El temor lógico de la población
Pérez López empatiza con la realidad del miedo vecinal: "Ahora mismo los terremotos de 4.8 están asustando". El peligro de esta magnitud en Granada no reside en que se derrumben los edificios ya que en su mayoría cumplen las normativas sismorresistentes modernas, sino en la acumulación de daños sobre los elementos decorativos. "Te viene el primer 4.8 y te provoca ese daño [en balconadas, tejados o balaustradas]. No se ha caído, pero en un segundo terremoto, cuatro días después, de 4.8 con la misma orientación de vibración, el mismo sentido de transmisión de la onda aquellos elementos que están dañados puedan caerse".
Es esta repetición la que convierte a los sismos moderados en una trampa de alto riesgo para quienes reaccionan huyendo hacia la calle: "Si tú sales corriendo y estás en la vertical del edificio, la probabilidad de que te meta un cascotazo es muy alta". El científico recuerda el trágico precedente del terremoto de Lorca (de magnitud 5.1 a 5.3), donde "las nueve personas de las diez murieron por las caídas de cascotes".

¿Hasta dónde puede llegar la fuerza de la tierra en la región?
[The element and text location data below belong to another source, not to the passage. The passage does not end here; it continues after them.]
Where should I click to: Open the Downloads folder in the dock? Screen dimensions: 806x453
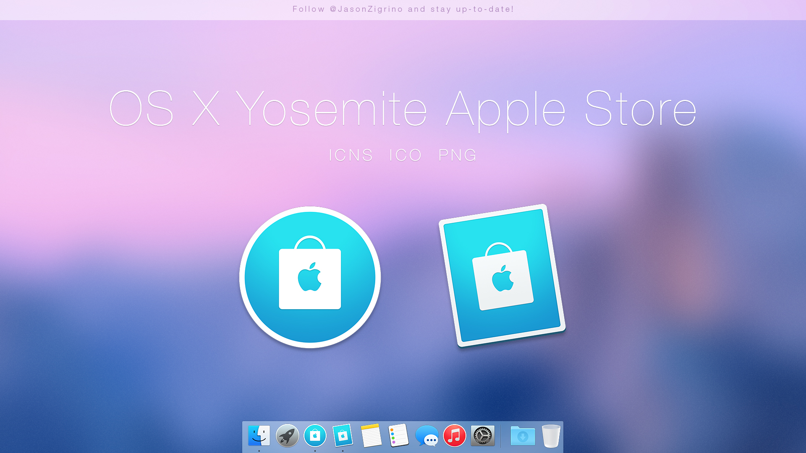click(522, 436)
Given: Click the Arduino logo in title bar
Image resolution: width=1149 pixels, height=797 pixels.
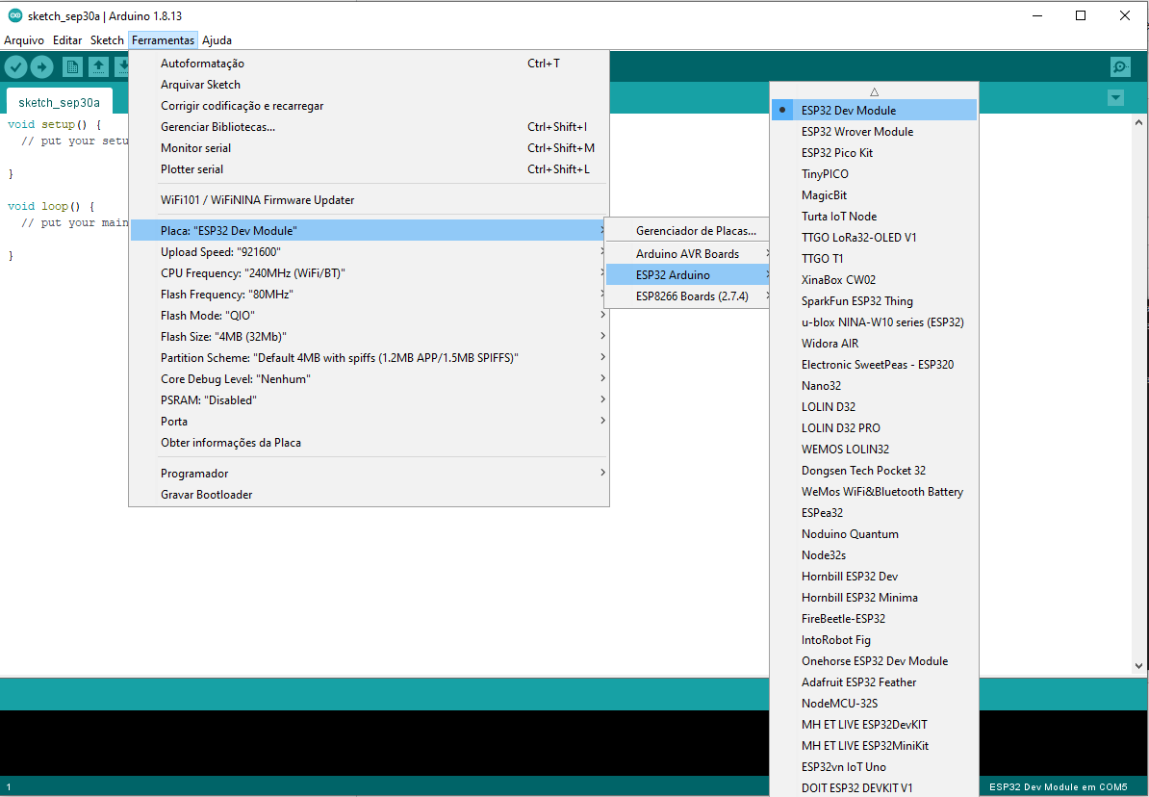Looking at the screenshot, I should 14,15.
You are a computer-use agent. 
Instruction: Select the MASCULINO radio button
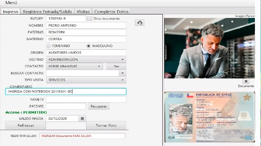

Según el sismólogo, geológicamente, existen datos de que estas fallas activas "podrían generar un terremoto superior a 6". Sin embargo, Pérez López marca una línea roja insalvable para la ciencia actual: "No tenemos la capacidad de predicción alguna (...) entraría más cerca de la adivinación que de la predicción porque es imposible".
Ante esta limitación, la única herramienta real es la preparación y la prevención, comparando la situación con otros países expuestos a fenómenos extremos: "Por un terremoto de magnitud 7 en Chile muere uno del susto; con un magnitud 7 en Venezuela mueren 55.000 personas. Todos sabemos la diferencia".
toda la zona que va desde Cádiz hasta Alicante tiene un riesgo muy elevado, toda
Finalmente, el científico del CSIC insiste en educar sobre conceptos que a menudo se confunden en los medios, como la diferencia entre "peligro" y "riesgo". "La palabra riesgo significa que hay exposición y vulnerabilidad. En el Atlántico no vive nadie; si hay un terremoto en el Atlántico, no pasa nada. Si tengo un terremoto magnitud 8 en el desierto del Gobi no hay riesgo alguno porque no hay ni exposición ni vulnerabilidad. El peligro es muy alto porque es un terremoto muy gordo, pero como no vive nadie el riesgo es cero". En cambio, en España, "toda la zona que va desde Cádiz hasta Alicante tiene un riesgo muy elevado, toda", debido a la gran densidad de población y el impacto potencial en sus infraestructuras.